Model transformation languages, especially EMF-based domain-specific languages (DSLs) such as the Reactions Language and ATL for model-to-model transformations, face considerable challenges in benefiting from LLM-based code generation. Unlike general-purpose programming languages, these DSLs suffer from extreme data scarcity and possess highly specialized syntax and semantics that are underrepresented in the training data of most language models. As a result, LLM-generated code for these languages tends to be inconsistent and often falls short of practical usability.

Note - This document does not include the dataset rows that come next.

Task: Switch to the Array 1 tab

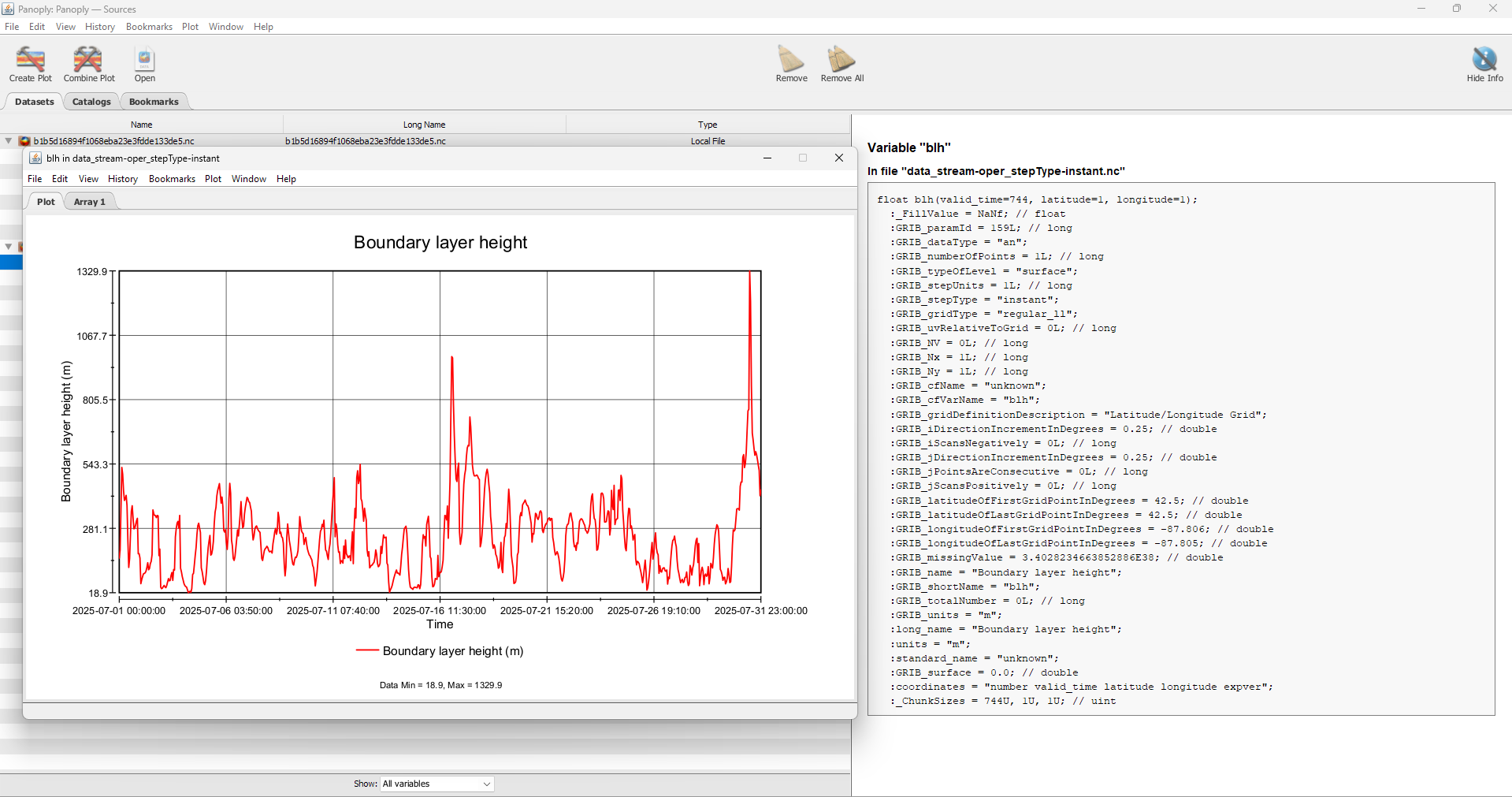Action: click(89, 202)
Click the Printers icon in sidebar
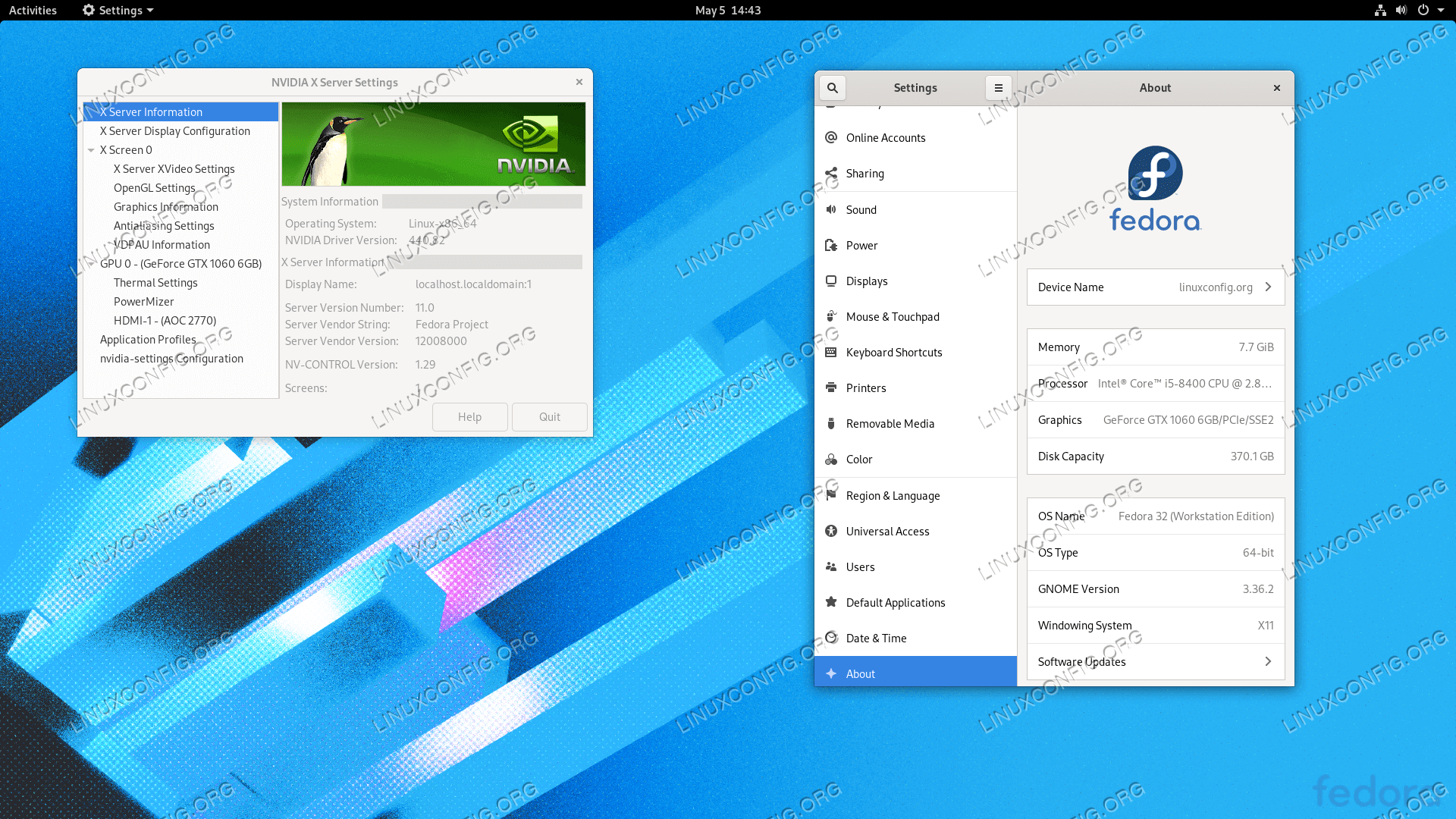The width and height of the screenshot is (1456, 819). click(x=831, y=388)

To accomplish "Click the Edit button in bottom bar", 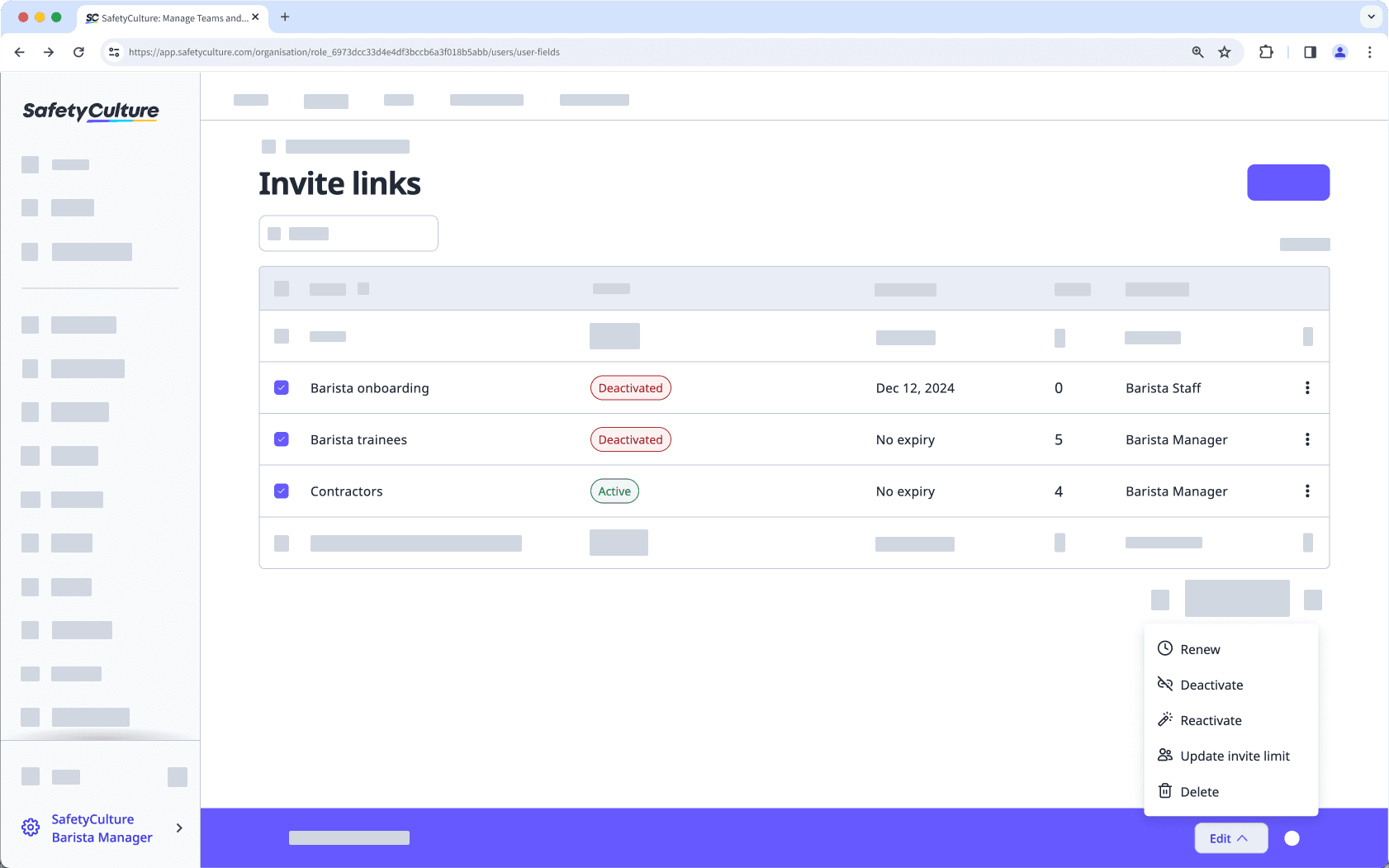I will pyautogui.click(x=1230, y=837).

To address these challenges, this thesis investigates data augmentation, grammar-constrained decoding, and iterative refinement loops to systematically improve the reliability of LLM-based code generation for model transformations.

Tasks

Tasks would belong to the following listed items:

Extend the current dataset via data augmentation to mitigate low-resource limitations.
Design an automated refinement loop that detects syntactic and semantic inconsistencies, regenerates code, and measures performance improvements.
Integrate grammar constraints (e.g., GBNF grammars) during decoding to reduce syntax errors.
To evaluate your method.

Benefits

Engaging with cutting-edge (LLM) and industry-related (DSL, MDSD) technologies.
Close connection to the Convide research project. Obligations for the publication.
Excellent working environment and close mentorship.